Your instructions:
Please continue the excerpt below on sea ice in Alaska's Chukchi and Beaufort Seas, starting after its last sentence.

----- Document excerpt

Open water does not affect Alaska’s western and eastern Arctic tundra regions equally, and the results are seen on the ground, Dial said.
Sea ice retreat usually forms later and melts earlier in the Chukchi Sea, which lies off the northwestern coast, than in the Beaufort Sea, which lies off Alaska’s northeastern coast. Utqiagvik – the nation’s northernmost community – is the point where the two Arctic seas meet. Relatively warm Pacific Ocean water flows into the Chukchi through the Bering Strait, making ice there more seasonal, meaning it forms and melts earlier each year. In contrast, an ocean circulation system called the Beaufort Gyre sends old multiyear ice from north of Canada into the Beaufort, making the freeze there a little more resilient. While ice retreat has been significant over the past decades in both seas, the characteristics of the Chukchi make it particularly vulnerable, and it has lost both the thickness and extent of ice at a faster rate than almost any marginal sea in the Arctic, according to climate scientists.

----------
----- Data to examine

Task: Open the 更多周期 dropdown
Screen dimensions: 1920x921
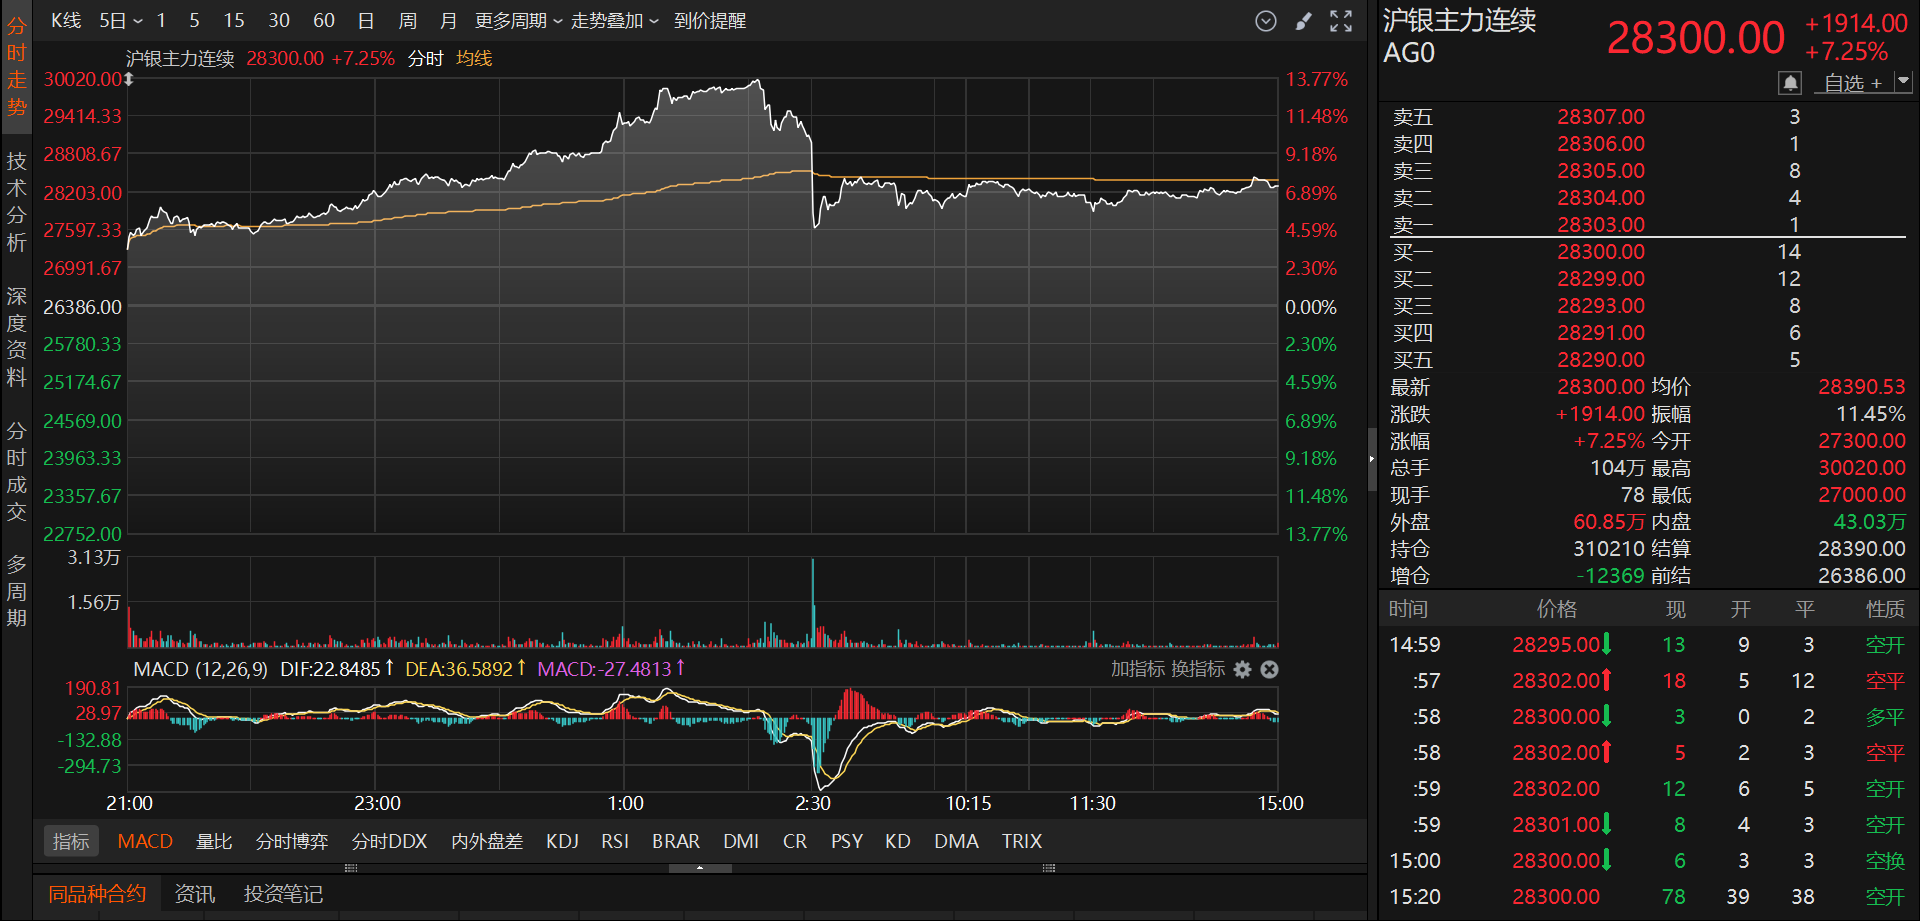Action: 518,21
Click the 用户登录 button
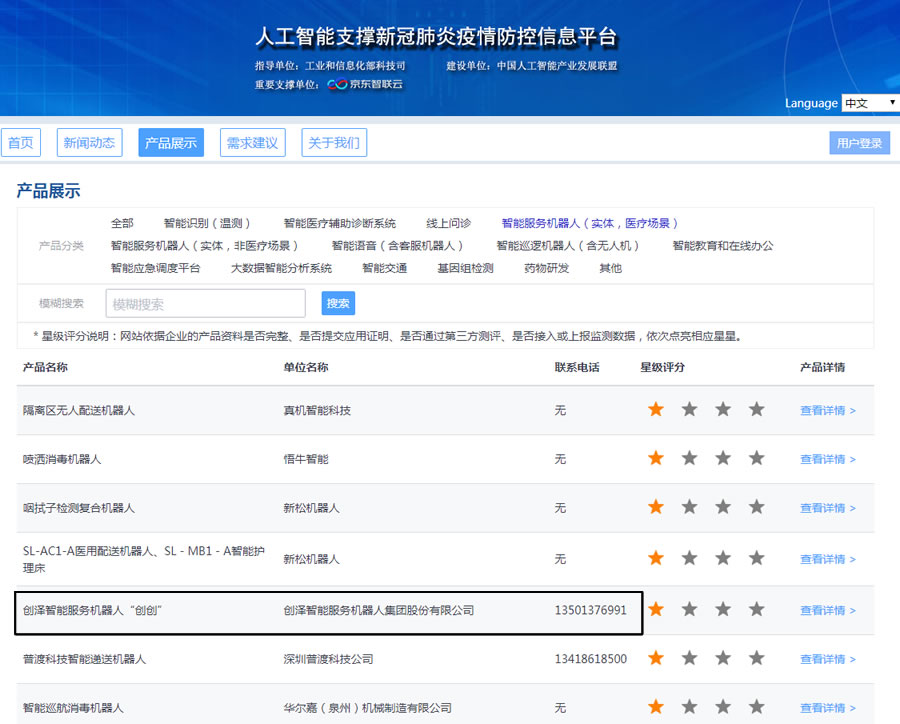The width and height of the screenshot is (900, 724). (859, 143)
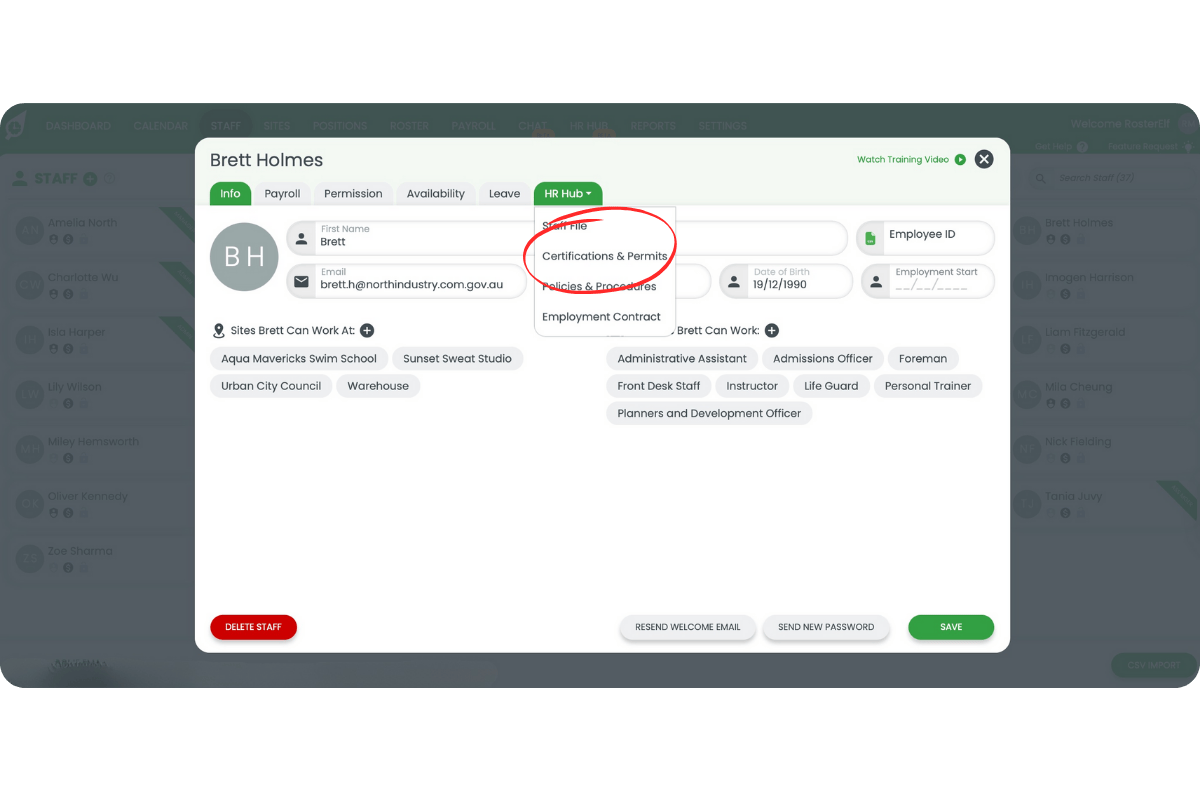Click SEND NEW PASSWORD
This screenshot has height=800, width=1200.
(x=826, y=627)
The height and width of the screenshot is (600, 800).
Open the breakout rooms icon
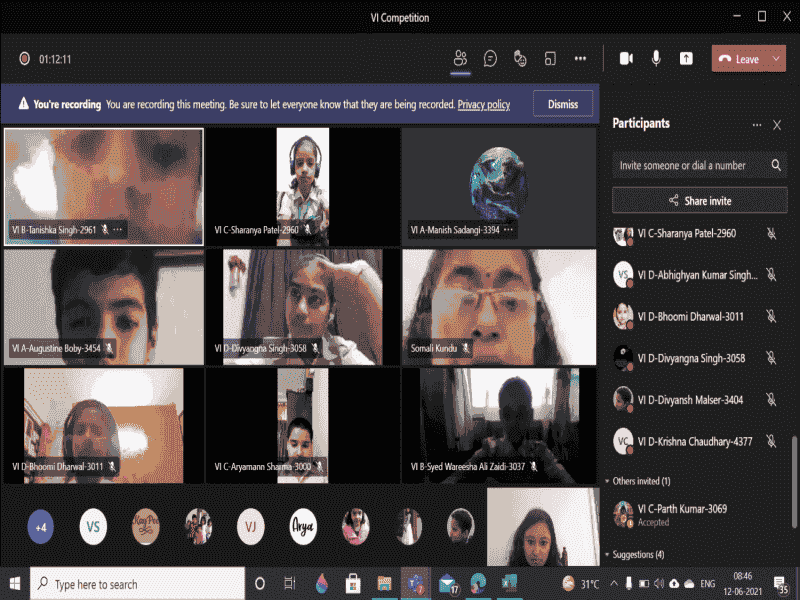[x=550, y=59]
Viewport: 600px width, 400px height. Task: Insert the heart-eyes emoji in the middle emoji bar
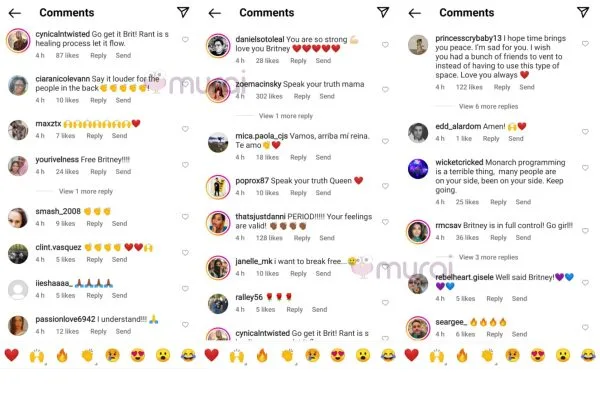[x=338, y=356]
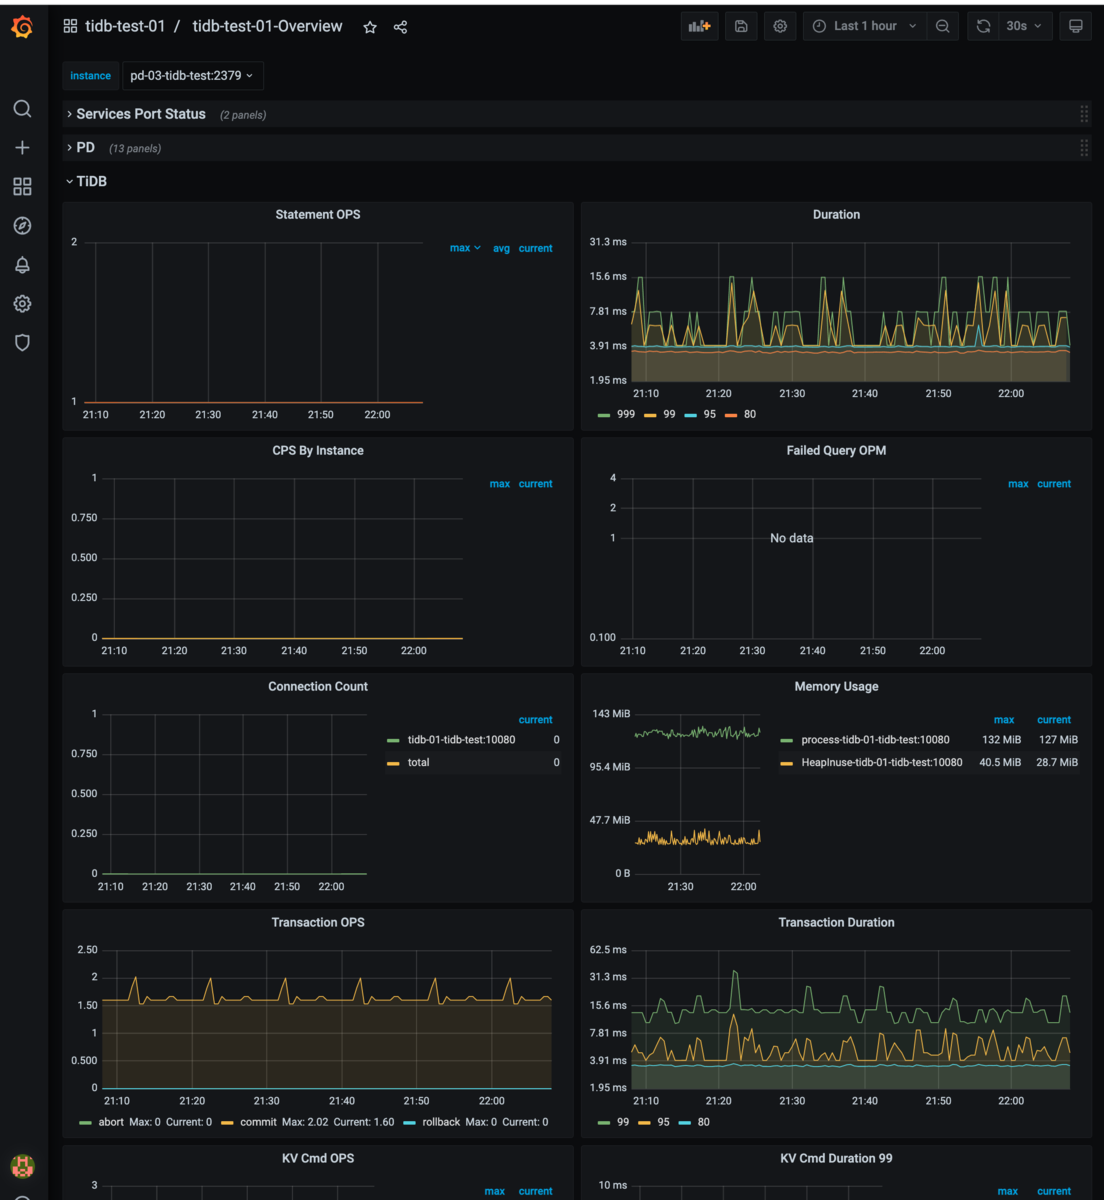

----------

Answer box:
Both the Western Arctic herd range and the Porcupine herd range have become warmer in summer and snowier in winter, according to records kept by the Alaska Center for Climate Assessment and Policy at the University of Alaska Fairbanks. But the summer change has been more intense in the western range, particularly in coastal areas off Nome and Kotzebue, according to the data.
The work by Dial and his colleagues to track the changes involved an old-fashioned method: walking the ground.
The idea to do that was inspired by studies of shrub growth that is spreading up to higher elevations around Anchorage – and made necessary by the COVID-19 pandemic, which shut down National Science Foundation-funded air travel in 2020, Dial said. Some of the Alaska Pacific University students who were working with him on studying vegetation were enlisted to go north to be part of the Brooks Range expeditions.
In 2020 and 2021, they walked hundreds of miles of the terrain, smartphones in hand, looking down and recording changes in the plants growing on either side of the Dalton Highway. “It kind of added a new dimension to hiking,” he said. A study published in June details the findings from their treks in 2020.
A separate but related study, published about a year ago, examined tree rings to show a correlation between growth and proximity to open Arctic water. The study, which Dial did with Patrick Sullivan of the University of Alaska Anchorage and other scientists, focuses on white spruce trees from 19 different sites along the Brooks Range. Those trees were small, ranging from ankle to chest height, indicating that they were recent arrivals, Dial said.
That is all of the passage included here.